For many Africans, they see this as a new kind of colonialism – an economic colonialism.  There are also places where the Chinese have had long term mining business, and what has happened to them in many instances is exactly what has happened in Algeria, where indigenous civil war groups in various African states have kidnapped Chinese oil workers and held them for ransom.  It is a complicated relationship. But as long as China can point to their history in Africa of recognizing African sovereignty first, of never having sent in troops, and their generosity with African leaders, they are in a defensible position. 

What interested you in this research topic?

VF: I was always interested in China.  What made me start learning about it was my older sister, a member of the Black Panther Party when, in the ‘70s, the Party had three revolutionary heroes: Fidel Castro, Che Guevara, and Mao Zedong. 

My first interest was in what China was doing for women’s issues. While Chinese women are not yet equal to men, considering their status in the early part of the 20th century the change has been remarkable.  It was quicker than in a lot of other places—state policy required women get educated and working as part of a post-revolutionary China.
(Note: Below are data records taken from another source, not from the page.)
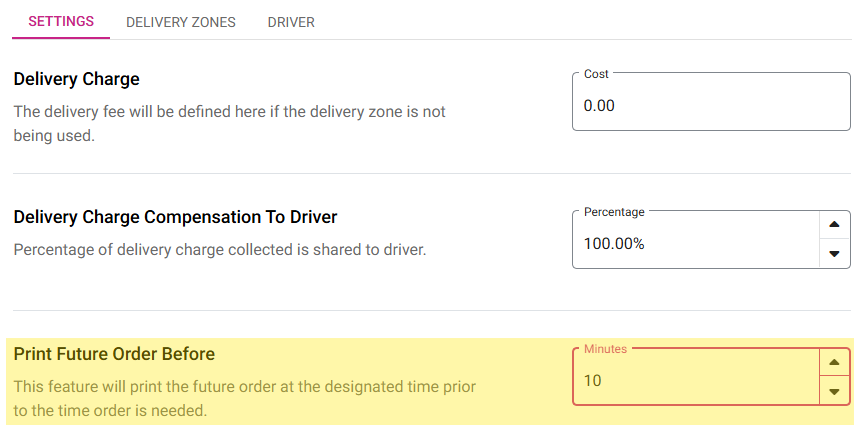This screenshot has width=855, height=427.
Task: Increase Minutes with the up arrow
Action: coord(834,362)
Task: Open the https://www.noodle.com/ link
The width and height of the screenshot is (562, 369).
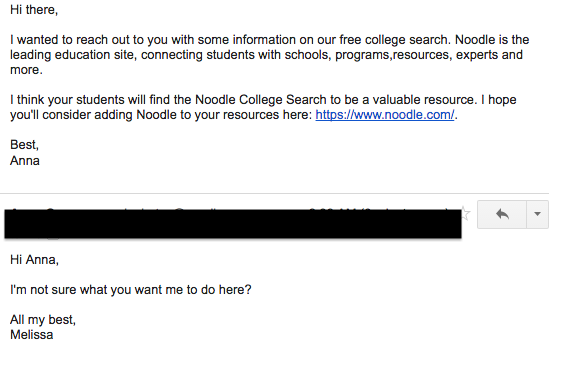Action: click(385, 115)
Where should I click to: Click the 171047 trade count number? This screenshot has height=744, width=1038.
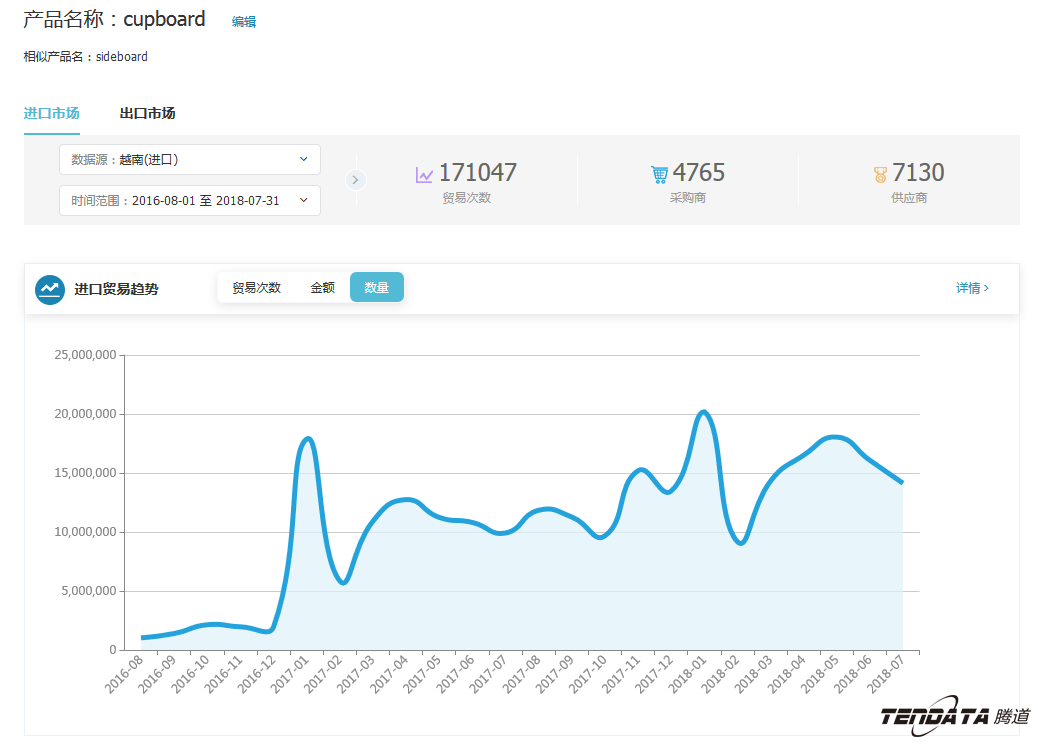[478, 173]
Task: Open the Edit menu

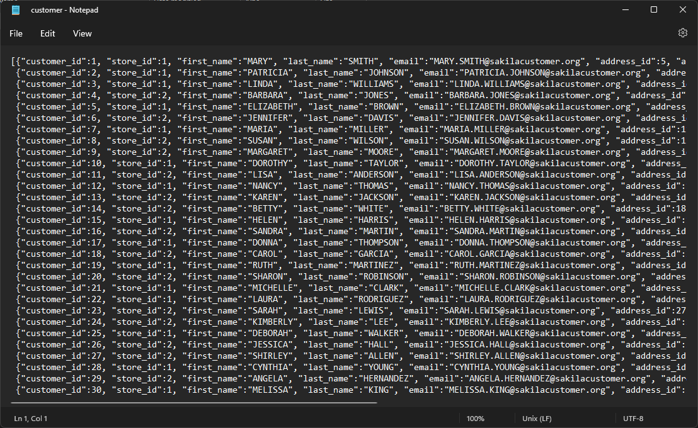Action: (x=47, y=33)
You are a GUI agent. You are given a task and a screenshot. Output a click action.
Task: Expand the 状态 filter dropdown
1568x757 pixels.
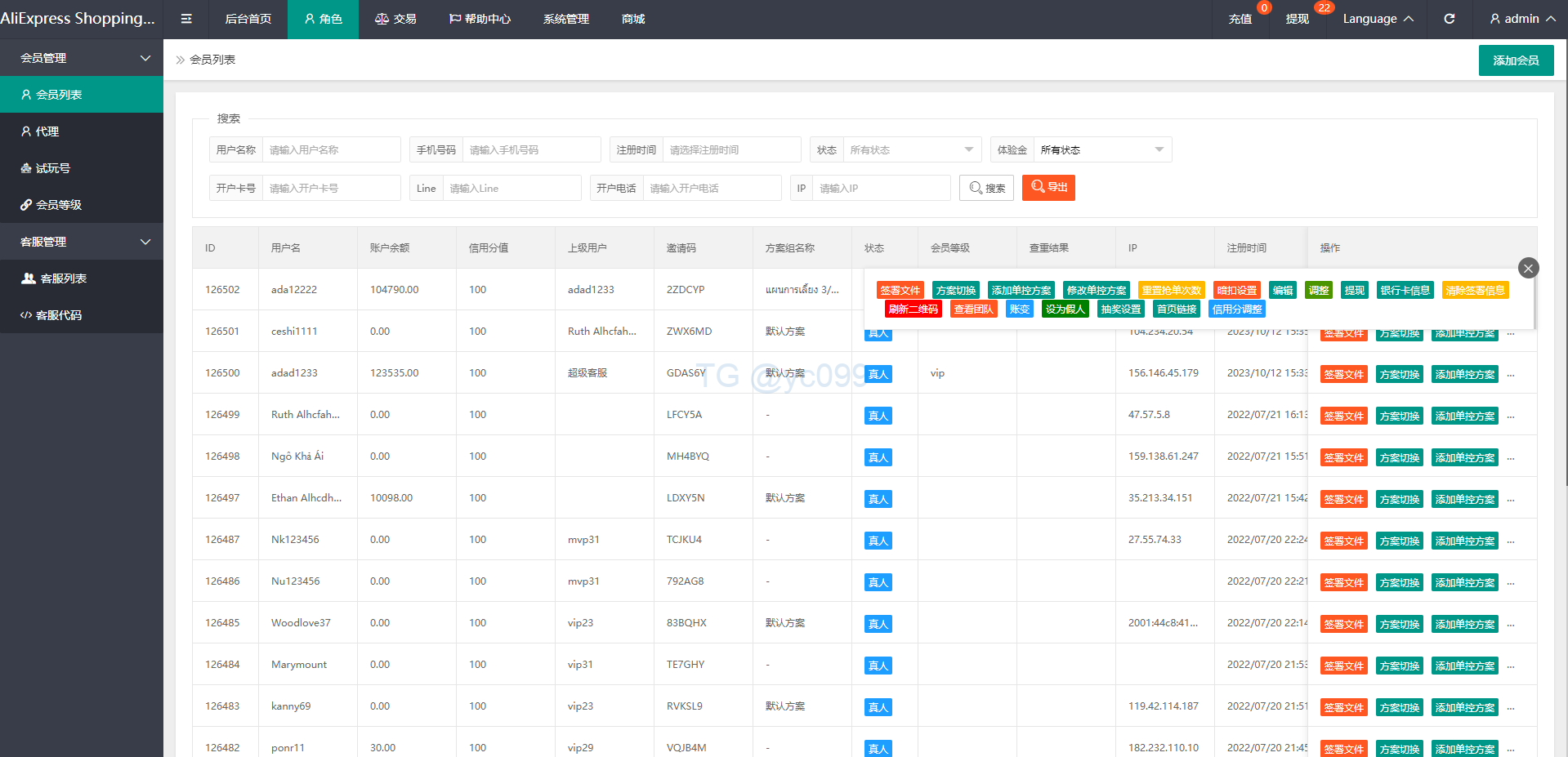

State policy also limited the number of children they could have; urban professional Chinese women saw that as a good thing. That’s what 150 years of political and economic crisis can do for equality.  They needed to remake the country and they needed everyone to pitch in.  My doctoral dissertation examined women who were small business owners.

What is there for the modern, American student to know about this relationship? Are we going to lag behind in Africa?

VF: We could.  I think that in the past decade, according to The Economist, of the 10 fastest growing economies in the world, six of them are in Africa.  We have an outdated notion of what Africa is and China does not.  China is courting many African states and leaders for access to resources, access to farmland, and it is part of the rise of the Chinese economy.  If the 21st century is, as many people predict, going to be the Chinese century, then part of that is their relationship with Africa. 

Fennell  has taught courses on Chinese politics, the women's movement in China and American minority politics. Before academia, Fennell served as a legislative assistant for women's issues in the Washington, D.C. office of Congressman Charles B. Rangel and continued working for women's issues as the legislative intern in the New York City Commission on the Status of Women from 1989-1990. Fennell is a member of the American Political Science Association, the Association for Asian Studies and the Black Asianists Group.